Extending a LE cert

My domain is:

I ran this command:

It produced this output:

My web server is (include version): apache2.4

The operating system my web server runs on is (include version): "Ubuntu 18.04.6 LTS"

My hosting provider, if applicable, is:

I can login to a root shell on my machine (yes or no, or I don't know): yes

I'm using a control panel to manage my site (no, or provide the name and version of the control panel):

The version of my client is (e.g. output of certbot --version or certbot-auto --version if you're using Certbot): certbot 0.31.0

I'm running an LE cert for domains
imap.mydomain.de, mail.mydomain.de, post.mydomain.de, smtp.mydomain.de, mydomain.de, www.mydomain.de and would like to extend it by two other hosts.

a) how do I get listed the new hosts in the certbot list to get their numbers for the certbot input? From where does certbot retrieve them?
b) should I create a separate certificate for these two hosts?

c) how can I tell whether I can use --apache as a command line argument for certbot
or whether I should use --standalone.

When you're using the --apache authenticator, certbot gets the hostnames from your existing virtual hosts. Thus, if you're going to be providing web services for those other two hostnames, just create virtualhost files for them for Apache, and certbot will pick them up. Otherwise, you can just list them on the command line with -d host1.yourdomain -d host2.yourdomain.

That's entirely up to you. Let's Encrypt allows up to 100 names on a cert, so you're well under any limit there.

You should only use --standalone if you aren't running any other web server--the --standalone authenticator needs to bind to port 80, which your web server will already be using. The alternative to --apache for you would be --webroot, which will place the challenge files into a directory you specify. If you're using Apache as your web server and the --apache authenticator has been working for you, I'd continue using it.

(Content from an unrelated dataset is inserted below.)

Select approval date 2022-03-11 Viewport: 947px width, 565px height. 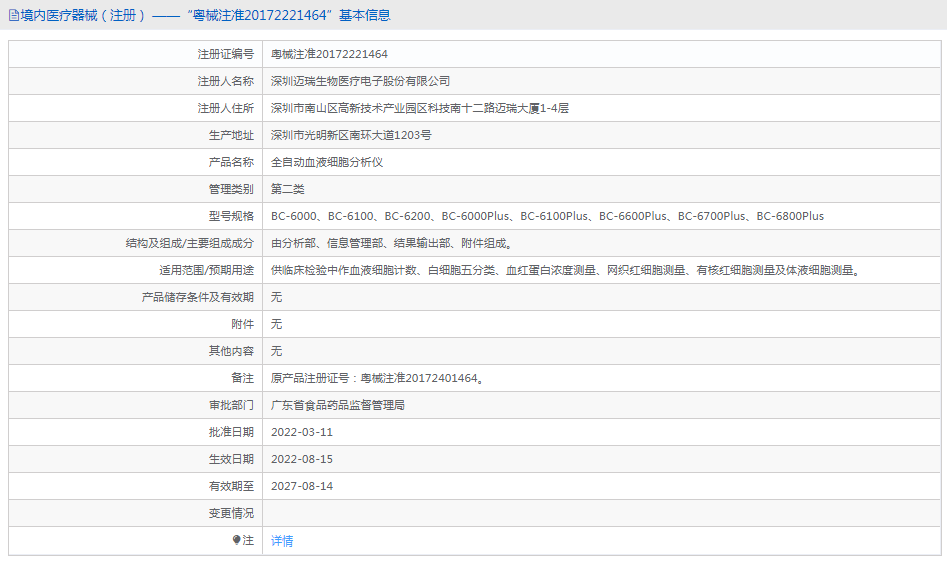(301, 432)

That version is very old; certbot is currently at 2.6.something IIRC. You'd probably need to use snap to install a more recent version on your version of Ubuntu, but you should seriously consider upgrading to something more recent.

5 Likes

Thanks. Understood so far. Regarding the old version I'm running:

root@mail:~# apt-get install certbot
Reading package lists... Done
Building dependency tree       
Reading state information... Done
certbot is already the newest version (0.31.0-2~deb10u1+ubuntu18.04.1+certbot+3).
0 upgraded, 0 newly installed, 0 to remove and 4 not upgraded.
root@mail:~# 

Problem is, that the machine is still a 32bit version and I'd have to move everything to a 64bit platform which is due, of course.

After having installed the new VirtualHosts host1.mydomain.de and host2.mydomain.de suddenly the host https://mydomain.de also issues the new certificate and since that certificate is only for host1 and host2 there is a
SSL_ERROR_BAD_CERT_DOMAIN error.

Question: When I want to make certbot "forget" the recently acquired certificate, is it just enough to delete the directory /etc/letsencrypt/live/recent.domain and archive?

Or is it burried somewhere else? And also revert the VirtualHost entries?

There is also a file in /etc/letsencrypt/renewal which needs to be deleted.

The safest thing is to use certbot delete with --cert-name specified (assuming that already existed as of 0.31). Removing the HTTPS-specific virtualhosts is also necessary.

5 Likes

Thanks.

certbot delete

worked. It gave me a neat choice which one I wanted to delete (by number).

So all is fine now and I can start over.